→ **EXERCISE PROMPT**:
Nothing but the line with "The image size is (762, 801)." and the lines after it, through the end of the records below, is to be repeated, exactly as it is.

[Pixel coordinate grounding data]
-=-=-=-=-

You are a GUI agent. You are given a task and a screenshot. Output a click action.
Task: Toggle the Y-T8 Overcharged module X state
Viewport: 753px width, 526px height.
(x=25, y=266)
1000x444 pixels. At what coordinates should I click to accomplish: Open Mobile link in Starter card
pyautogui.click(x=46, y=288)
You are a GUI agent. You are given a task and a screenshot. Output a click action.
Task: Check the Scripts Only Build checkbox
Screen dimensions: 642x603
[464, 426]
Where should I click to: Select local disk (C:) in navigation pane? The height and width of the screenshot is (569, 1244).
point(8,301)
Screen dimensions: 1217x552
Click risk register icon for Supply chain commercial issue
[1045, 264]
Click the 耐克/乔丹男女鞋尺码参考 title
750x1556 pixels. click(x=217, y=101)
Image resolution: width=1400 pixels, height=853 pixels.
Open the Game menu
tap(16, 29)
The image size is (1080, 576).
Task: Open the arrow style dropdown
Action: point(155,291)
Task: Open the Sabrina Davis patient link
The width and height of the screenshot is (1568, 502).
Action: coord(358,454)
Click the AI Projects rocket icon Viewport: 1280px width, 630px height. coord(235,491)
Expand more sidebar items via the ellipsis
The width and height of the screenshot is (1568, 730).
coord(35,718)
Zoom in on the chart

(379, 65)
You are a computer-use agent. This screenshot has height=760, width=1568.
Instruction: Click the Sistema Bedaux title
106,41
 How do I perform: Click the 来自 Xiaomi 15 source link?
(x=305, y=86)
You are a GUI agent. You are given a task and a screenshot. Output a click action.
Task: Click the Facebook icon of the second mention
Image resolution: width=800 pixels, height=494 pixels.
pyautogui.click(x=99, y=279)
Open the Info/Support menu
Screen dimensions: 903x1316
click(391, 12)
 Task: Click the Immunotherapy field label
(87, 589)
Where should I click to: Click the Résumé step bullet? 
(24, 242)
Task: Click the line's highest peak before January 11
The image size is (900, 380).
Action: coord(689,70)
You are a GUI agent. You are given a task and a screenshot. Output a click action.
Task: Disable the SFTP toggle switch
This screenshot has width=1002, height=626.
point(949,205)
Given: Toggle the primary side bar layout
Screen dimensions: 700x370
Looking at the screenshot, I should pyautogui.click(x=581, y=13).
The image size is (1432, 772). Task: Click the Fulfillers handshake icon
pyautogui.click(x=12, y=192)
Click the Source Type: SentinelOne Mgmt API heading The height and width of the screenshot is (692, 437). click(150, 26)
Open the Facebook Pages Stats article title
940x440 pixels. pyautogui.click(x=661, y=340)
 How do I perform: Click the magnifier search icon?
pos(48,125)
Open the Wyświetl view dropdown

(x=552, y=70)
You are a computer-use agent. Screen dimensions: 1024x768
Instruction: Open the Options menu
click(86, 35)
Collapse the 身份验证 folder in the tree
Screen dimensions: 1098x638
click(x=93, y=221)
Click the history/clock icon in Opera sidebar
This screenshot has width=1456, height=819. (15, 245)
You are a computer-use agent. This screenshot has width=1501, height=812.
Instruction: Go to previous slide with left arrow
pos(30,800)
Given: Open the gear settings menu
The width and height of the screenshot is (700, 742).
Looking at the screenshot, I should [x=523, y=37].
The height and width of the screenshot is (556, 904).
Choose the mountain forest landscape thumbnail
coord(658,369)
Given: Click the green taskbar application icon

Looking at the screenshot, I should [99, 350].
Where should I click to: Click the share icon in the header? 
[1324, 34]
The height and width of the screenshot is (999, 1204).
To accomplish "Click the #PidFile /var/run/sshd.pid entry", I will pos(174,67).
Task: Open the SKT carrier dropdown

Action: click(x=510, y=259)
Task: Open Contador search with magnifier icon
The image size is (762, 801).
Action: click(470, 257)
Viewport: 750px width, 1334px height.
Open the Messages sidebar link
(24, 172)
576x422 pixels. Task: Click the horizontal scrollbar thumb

-=-=-=-=-

→ **EXPECTED ANSWER**:
The image size is (762, 801).
Action: click(470, 257)
Viewport: 750px width, 1334px height.
Open the Messages sidebar link
(24, 172)
576x422 pixels. Task: Click the horizontal scrollbar thumb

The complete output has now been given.